Methods: There were 12 planned weekly bleomycin doses for intermediate-risk and poor-risk disease and nine for good-risk disease. Clinical assessments, chest X-ray, diffusing capacity of lung for carbon monoxide (DLCO) and forced vital capacity (FVC) were performed bi-weekly. Bleomycin was ceased for predefined clinical/radiological evidence of pulmonary toxicity and a >25% reduction in DLCO or FVC. We determined doses planned, received and omitted and patients receiving all, ≥two-thirds, two-thirds of planned bleomycin doses.
Results: Of 43 eligible patients, 30% had lung metastases. Of 471, 375 (80%) of planned bleomycin doses were received, and 30% received <two-thirds of their planned doses, all for reductions in DLCO. No patient developed other evidence of pulmonary toxicity. Patients with lung metastases were 1.5 times as likely to have a >25% reduction in DLCO (35 vs 24%, P = 0.4) and 1.5 times as likely to receive <two-thirds of their planned doses (35 vs 24%, P = 0.4). Patients who received less than full doses of bleomycin had worse outcomes if they were of good or poor prognosis.
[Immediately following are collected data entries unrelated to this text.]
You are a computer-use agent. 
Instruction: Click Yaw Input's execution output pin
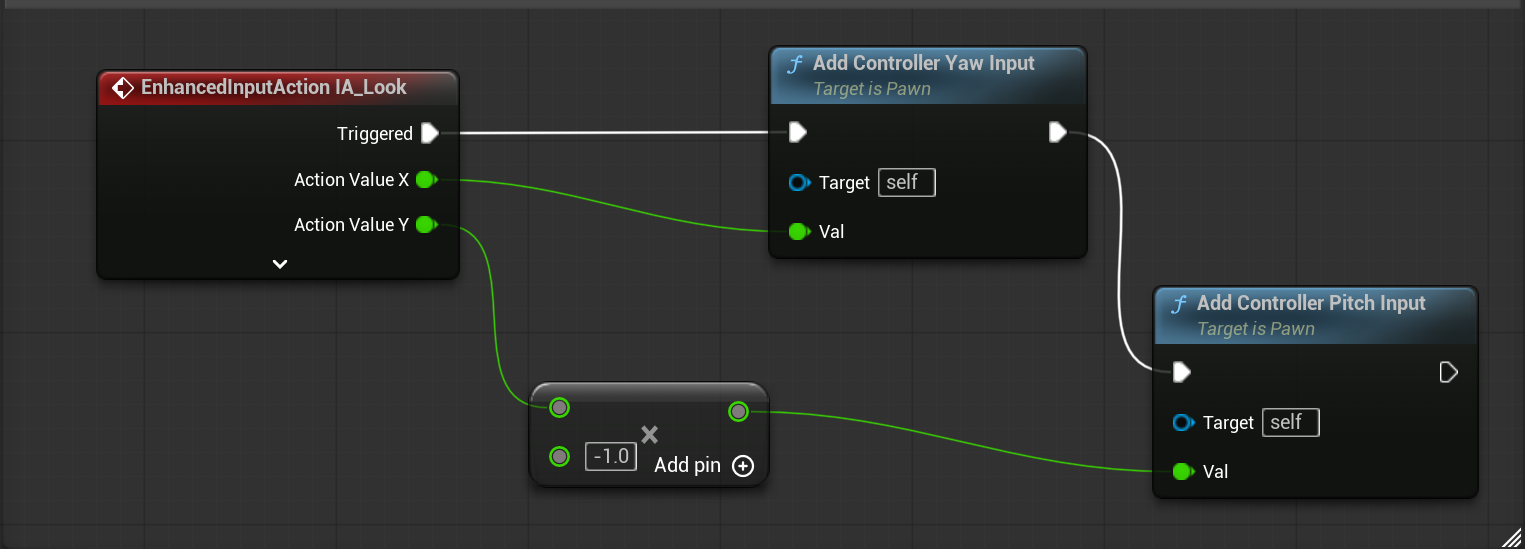[x=1058, y=132]
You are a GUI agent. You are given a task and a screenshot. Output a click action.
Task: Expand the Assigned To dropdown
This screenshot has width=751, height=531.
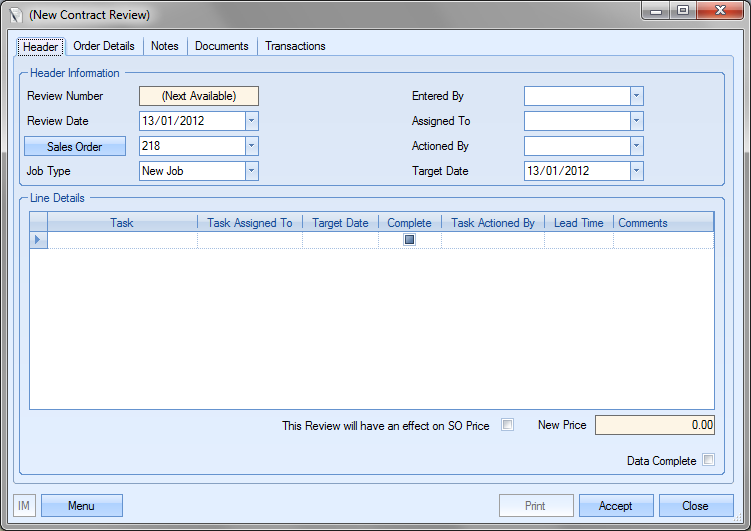pos(636,121)
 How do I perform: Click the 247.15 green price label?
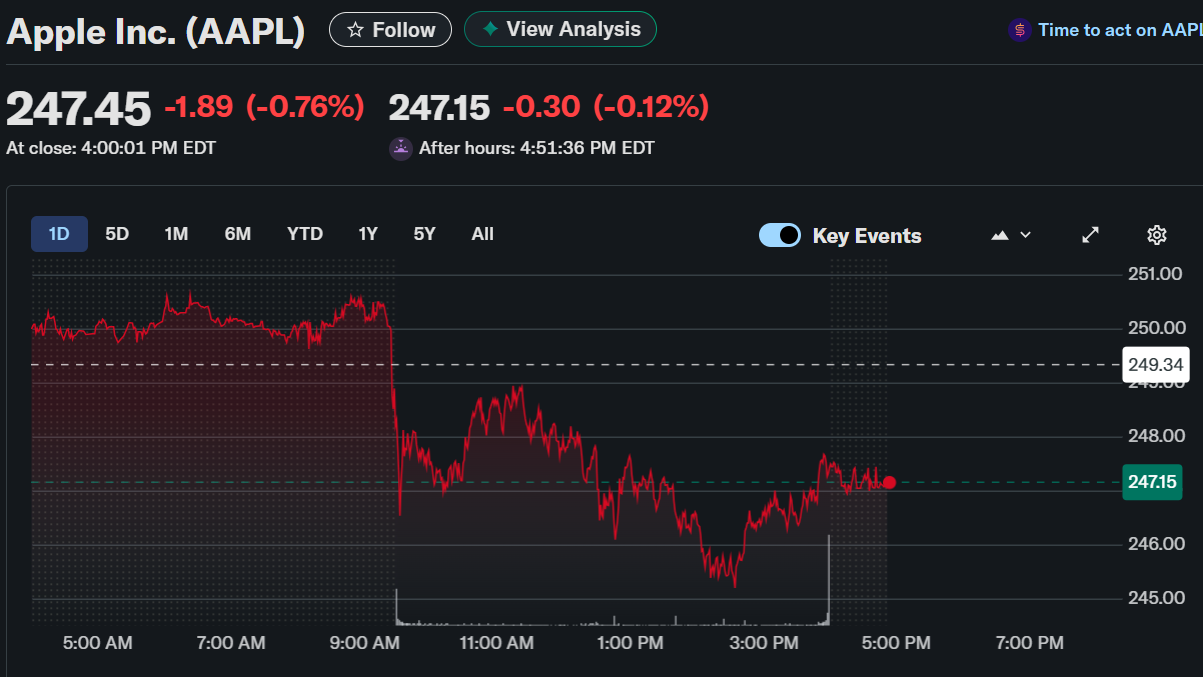[1152, 482]
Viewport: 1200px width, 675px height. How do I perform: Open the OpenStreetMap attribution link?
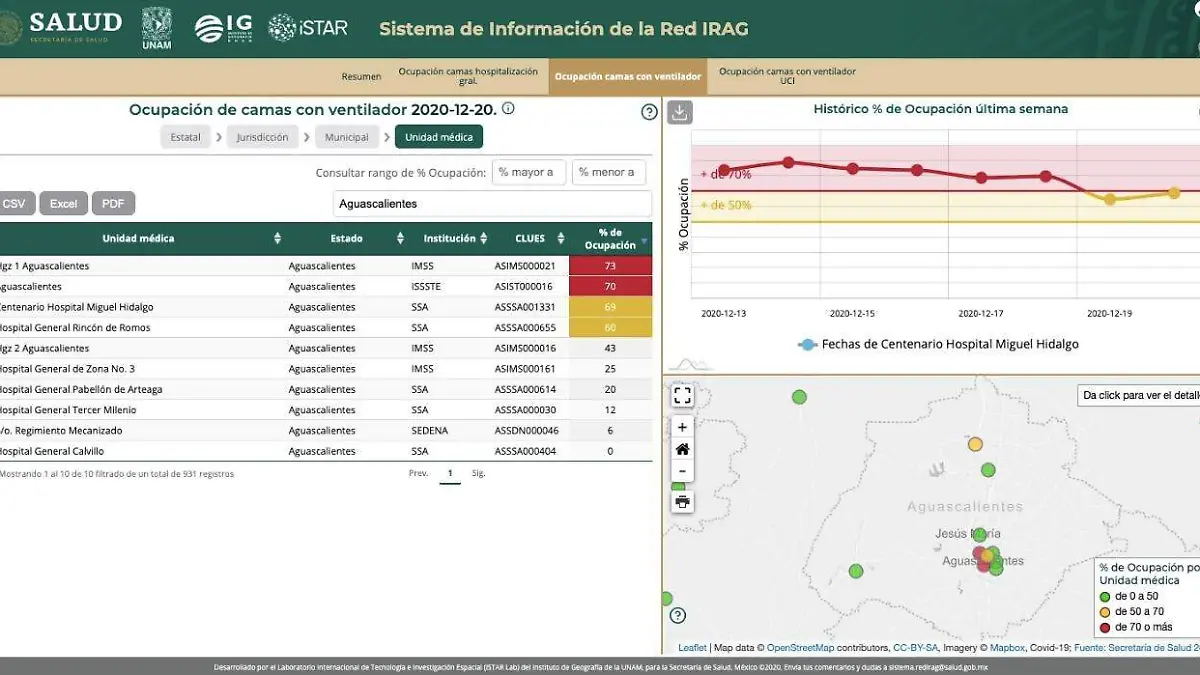[x=801, y=648]
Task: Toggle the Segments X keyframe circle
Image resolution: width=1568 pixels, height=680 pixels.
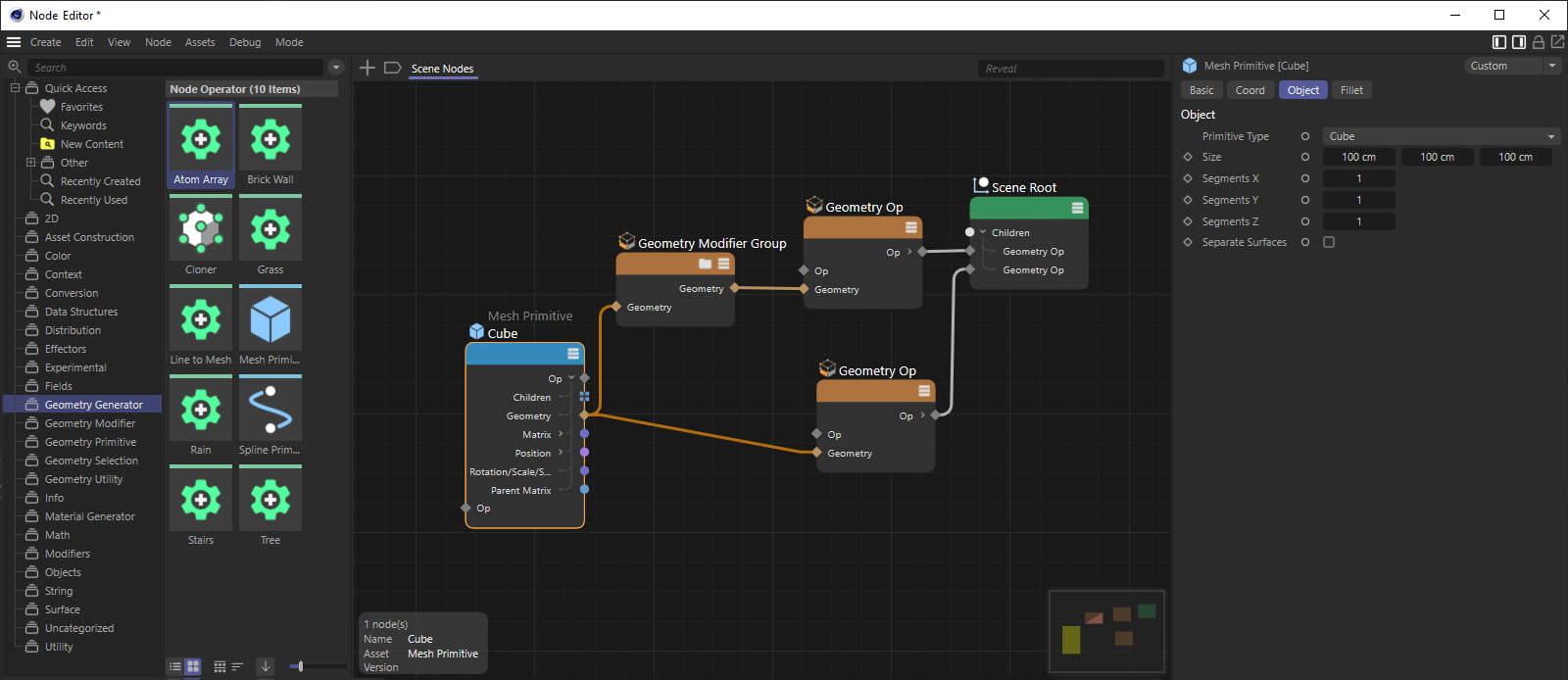Action: coord(1304,178)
Conclusion: Asymptomatic reductions in DLCO caused 20% of bleomycin doses to be omitted and 30% of patients to receive <two-thirds of their planned doses. A 25% reduction in DLCO appears too cautious a threshold. Given the potential negative impact of this practice on anti-cancer effect, routine use of PFT to monitor for bleomycin toxicity should be questioned.
Keywords: bleomycin; germ cell tumour; pulmonary function testing.
© 2016 Royal Australasian College of Physicians.